The plant attracts butterflies and other pollinators. These insects adore the bright yellow flowers! Unfortunately, the buttercup bush also attracts non-welcome aphids and scale insects. 

If the buttercup bush is left sitting in wet soil, then it is prone to disease and its leaves may turn yellow. 

This can also occur after a prolonged period of rainy weather. Try to water at the base of the plant, to prevent the foliage from becoming too wet. 

Pruning can also help to keep the plants healthy, but it is important that you remove all vegetation that is dead, damaged, or diseased.

Temperature and Humidity

 If grown at the cooler end of the growing zones, buttercup bush may die back in the winter. However, it is unlikely to die, and most probably will grow back the following spring.

Other Uses for Yellow Elder

Although it is a great plant for attracting butterflies, no part of this plant should be ingested without medical advice. There are some scientific studies that promote the use of the plant as a beneficial medicinal herb. 

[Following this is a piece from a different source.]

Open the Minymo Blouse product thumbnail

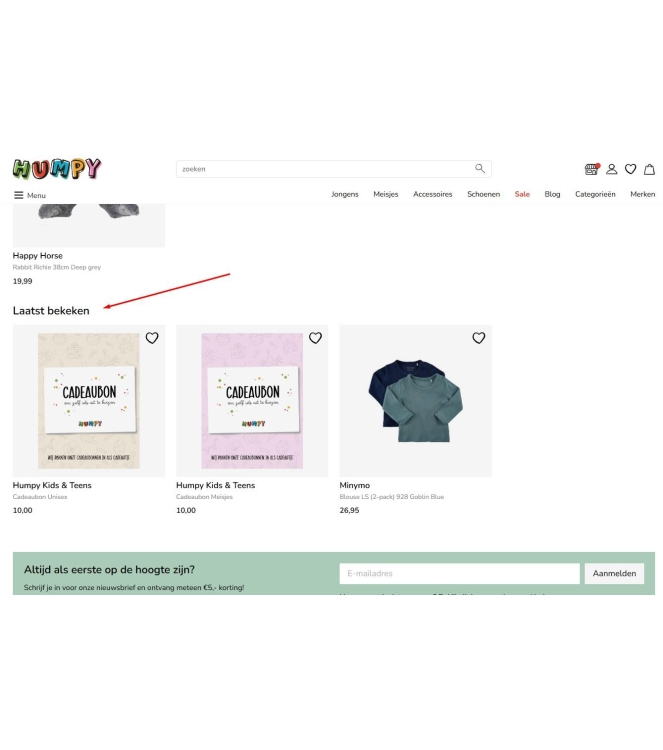click(415, 401)
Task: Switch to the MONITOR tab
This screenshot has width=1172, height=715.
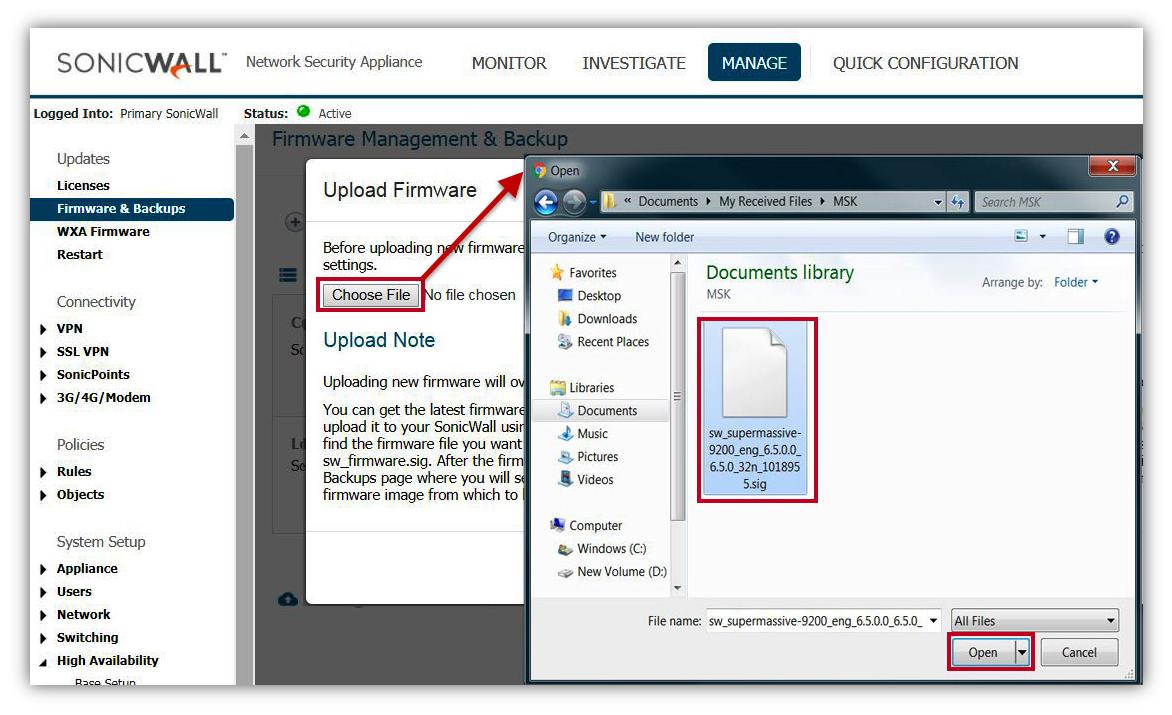Action: click(x=509, y=63)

In some parts of the world, the buttercup bush leaves are used to make an infusion. This is used to treat premature hair loss, gastrointestinal problems, and for infant care.

Types of Buttercup Bush You Can Grow

There are over 100 species of flowering perennials in the Turnera (formerly passionflower) genus. Most of these plants are tropical or sub-tropical and the buttercup bush T. ulmifolia is often seen growing wild on roadsides.


Although this is grown as an ornamental, it is less outstanding than many alternatives. Its advantages however are ease of care, year-long flowering, and the ability to provide effective ground cover very quickly.